3. Moles of CO₂: Using the mole ratio from the balanced equation (1:1 for CaCO₃ to CO₂):

   • Moles CO₂ = 0.1 moles

4. Mass of CO₂:

   • Mass CO₂ = 0.1 moles * 44 g/mol = 4.4 g

Therefore, 4.4 grams of carbon dioxide are produced.

Conclusion

Mass-mass stoichiometry problems, while initially challenging, become manageable with a systematic approach. By understanding the steps involved – balancing the equation, converting to moles, using mole ratios, and converting back to grams – you can confidently tackle these problems. Remember to always identify the limiting reactant when multiple reactants are involved.
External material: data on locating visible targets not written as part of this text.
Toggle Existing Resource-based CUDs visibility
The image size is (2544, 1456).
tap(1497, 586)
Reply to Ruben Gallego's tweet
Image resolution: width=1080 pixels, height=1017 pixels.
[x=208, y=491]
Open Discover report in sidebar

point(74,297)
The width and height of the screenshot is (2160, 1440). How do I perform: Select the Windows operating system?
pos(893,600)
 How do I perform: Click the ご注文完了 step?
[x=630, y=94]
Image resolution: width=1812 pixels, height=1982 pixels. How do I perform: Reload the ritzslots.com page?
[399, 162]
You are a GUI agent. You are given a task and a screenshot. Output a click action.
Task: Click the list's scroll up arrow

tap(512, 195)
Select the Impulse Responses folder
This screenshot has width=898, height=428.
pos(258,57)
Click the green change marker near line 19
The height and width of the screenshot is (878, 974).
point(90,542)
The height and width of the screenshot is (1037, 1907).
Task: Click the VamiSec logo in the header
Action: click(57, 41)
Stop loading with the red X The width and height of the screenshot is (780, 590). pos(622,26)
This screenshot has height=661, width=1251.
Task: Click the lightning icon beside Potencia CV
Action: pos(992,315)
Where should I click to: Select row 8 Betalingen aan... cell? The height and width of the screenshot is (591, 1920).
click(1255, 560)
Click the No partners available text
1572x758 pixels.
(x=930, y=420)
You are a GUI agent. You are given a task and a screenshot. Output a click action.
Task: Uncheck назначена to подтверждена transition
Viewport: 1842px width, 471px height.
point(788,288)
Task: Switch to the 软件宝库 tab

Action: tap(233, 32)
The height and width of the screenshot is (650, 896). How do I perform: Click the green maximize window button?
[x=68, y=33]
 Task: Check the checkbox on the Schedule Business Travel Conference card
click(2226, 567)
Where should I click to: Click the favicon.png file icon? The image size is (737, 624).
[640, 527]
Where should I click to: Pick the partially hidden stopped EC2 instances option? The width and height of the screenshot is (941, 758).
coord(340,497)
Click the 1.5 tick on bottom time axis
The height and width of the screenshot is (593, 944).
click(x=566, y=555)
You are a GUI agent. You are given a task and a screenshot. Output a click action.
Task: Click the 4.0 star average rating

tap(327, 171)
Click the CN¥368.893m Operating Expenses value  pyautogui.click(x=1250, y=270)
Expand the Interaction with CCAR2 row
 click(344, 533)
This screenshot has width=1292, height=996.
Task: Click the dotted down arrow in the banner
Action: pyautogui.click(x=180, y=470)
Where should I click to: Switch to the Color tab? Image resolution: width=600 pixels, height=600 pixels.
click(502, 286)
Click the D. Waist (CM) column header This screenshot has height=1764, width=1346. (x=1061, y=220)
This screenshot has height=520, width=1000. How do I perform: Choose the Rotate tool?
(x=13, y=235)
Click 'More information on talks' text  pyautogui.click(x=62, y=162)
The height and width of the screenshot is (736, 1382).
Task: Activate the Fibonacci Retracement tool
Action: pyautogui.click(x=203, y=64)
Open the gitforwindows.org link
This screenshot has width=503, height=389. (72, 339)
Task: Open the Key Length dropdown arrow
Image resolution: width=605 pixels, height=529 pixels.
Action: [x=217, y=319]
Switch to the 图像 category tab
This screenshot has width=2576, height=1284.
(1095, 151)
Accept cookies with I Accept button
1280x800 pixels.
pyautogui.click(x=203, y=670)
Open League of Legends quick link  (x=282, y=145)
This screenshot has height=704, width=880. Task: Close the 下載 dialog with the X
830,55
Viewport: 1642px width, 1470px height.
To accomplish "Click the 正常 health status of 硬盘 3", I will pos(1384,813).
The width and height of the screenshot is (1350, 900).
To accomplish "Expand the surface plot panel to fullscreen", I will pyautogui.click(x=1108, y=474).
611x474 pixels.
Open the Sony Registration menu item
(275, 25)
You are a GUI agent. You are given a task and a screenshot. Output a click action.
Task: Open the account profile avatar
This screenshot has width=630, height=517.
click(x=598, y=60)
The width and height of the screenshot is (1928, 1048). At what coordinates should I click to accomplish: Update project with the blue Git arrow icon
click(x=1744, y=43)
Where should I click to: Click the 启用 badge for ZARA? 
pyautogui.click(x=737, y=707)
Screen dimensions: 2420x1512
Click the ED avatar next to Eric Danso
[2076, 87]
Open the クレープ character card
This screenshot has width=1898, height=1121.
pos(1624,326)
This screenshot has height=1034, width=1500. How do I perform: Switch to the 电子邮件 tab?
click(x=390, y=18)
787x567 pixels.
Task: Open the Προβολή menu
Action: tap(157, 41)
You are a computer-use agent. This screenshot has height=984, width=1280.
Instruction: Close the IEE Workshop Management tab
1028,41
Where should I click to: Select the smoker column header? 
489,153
Practice is key to mastering stoichiometry; work through numerous problems, and you'll soon find yourself proficient in this essential area of chemistry. This comprehensive guide, along with the provided worksheet and solutions, provides a strong foundation for further exploration of stoichiometric calculations. Remember to always double-check your work and use precise molar masses for the most accurate results.